======== Extrait de texte ========

Pas que les entraîneurs
Dans la lignée d’autres études européennes, cette enquête a mis en évidence que les auteurs de violences psychologiques et sexuelles dans le contexte sportif sont principalement des pairs, notamment lorsque les victimes sont des sportifs masculins. Ces résultats peuvent paraître surprenants, mais le sport se déroule dans des environnements moins structurés que l’école et dans lesquels les jeunes garçons se confrontent, exercent leur pouvoir et prouvent leur virilité.
On note aussi que les sportifs internationaux ont dit avoir subi plus de violence psychologique et physique de la part de leurs entraîneurs que de leurs pairs. Viser des résultats de haut niveau en sport implique de se confronter à des contraintes qui peuvent accentuer les risques de se voir maltraité, avec une tendance à normaliser certaines formes de violence pour accéder à la performance.
Pas tous égaux face au risque
Les sportifs masculins se sont révélés plus exposés à la violence physique (32%), alors que les sportives ont signalé davantage de violence sexuelle (45%), suggérant une pratique sportive fondée sur le développement de l’identité masculine: valorisant la force, la domination, voire la violence, les garçons peuvent recourir à des actes violents pour gagner le respect de leurs pairs. En ce qui concerne la violence sexuelle, les sportives subissent davantage cette forme de violence probablement parce que la grande majorité des entraîneurs sont des hommes et principalement hétérosexuels.

======== Données fournies ========

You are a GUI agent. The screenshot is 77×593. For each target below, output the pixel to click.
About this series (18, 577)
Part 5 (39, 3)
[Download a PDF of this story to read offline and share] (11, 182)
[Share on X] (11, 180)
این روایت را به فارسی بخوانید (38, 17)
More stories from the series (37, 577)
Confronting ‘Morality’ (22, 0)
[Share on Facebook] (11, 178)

========
======== Données fournies ========

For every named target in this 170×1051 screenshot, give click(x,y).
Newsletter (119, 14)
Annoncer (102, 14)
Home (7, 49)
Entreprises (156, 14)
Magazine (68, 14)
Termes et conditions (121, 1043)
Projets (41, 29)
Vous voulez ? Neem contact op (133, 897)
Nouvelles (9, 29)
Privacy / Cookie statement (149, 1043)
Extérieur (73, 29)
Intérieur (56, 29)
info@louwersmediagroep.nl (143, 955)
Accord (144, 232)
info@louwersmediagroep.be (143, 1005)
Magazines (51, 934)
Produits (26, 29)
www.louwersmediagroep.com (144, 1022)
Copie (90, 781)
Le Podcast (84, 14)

========

#### [Consignes]
(A) Expliquez en une à trois phrases, d'après le texte sur les violences dans le sport, pourquoi les pairs sont les principaux auteurs de violences psychologiques et sexuelles dans le contexte sportif.
(B) Énumérez toutes les formes de violence nommées dans le texte sur les violences dans le sport.
(C) Prolongez le texte sur les violences dans le sport en reprenant après sa dernière phrase.

#### [Réponses attendues]
(A) Le sport se déroule dans des environnements moins structurés que l'école. Les jeunes garçons s'y confrontent, y exercent leur pouvoir et y prouvent leur virilité.

(B)
- La violence psychologique
- La violence sexuelle
- La violence physique

(C)
Toutefois, le fait que 20% de participants masculins ont affirmé avoir vécu une expérience de violence sexuelle indique que cette dernière n’est pas liée au fait d’être un homme ou une femme. Enfin, les résultats de cette enquête suggèrent que pratiquer un sport d’équipe peut augmenter le risque de subir des violences psychologiques et physiques de la part des autres athlètes: la définition floue des contacts corporels tolérés ou non pourrait expliquer en partie cette situation.
Cette enquête révèle que, malgré les initiatives prises dans les années 1930 en Suisse, les jeunes sportifs suisses romands ne sont pas à l’abri d’expérimenter non seulement une, mais plusieurs formes de violence. Les discussions sur ce thème et les moyens de la prévenir devraient être généralisés afin que les acteurs du sport prennent conscience de l’ampleur du phénomène et se sentent plus soutenus dans le processus de signalement officiel. L’objectif ultime est que le sport devienne un terrain fertile pour un développement personnel sain et non un lieu d’expériences traumatisantes justifiées par une course à la médaille.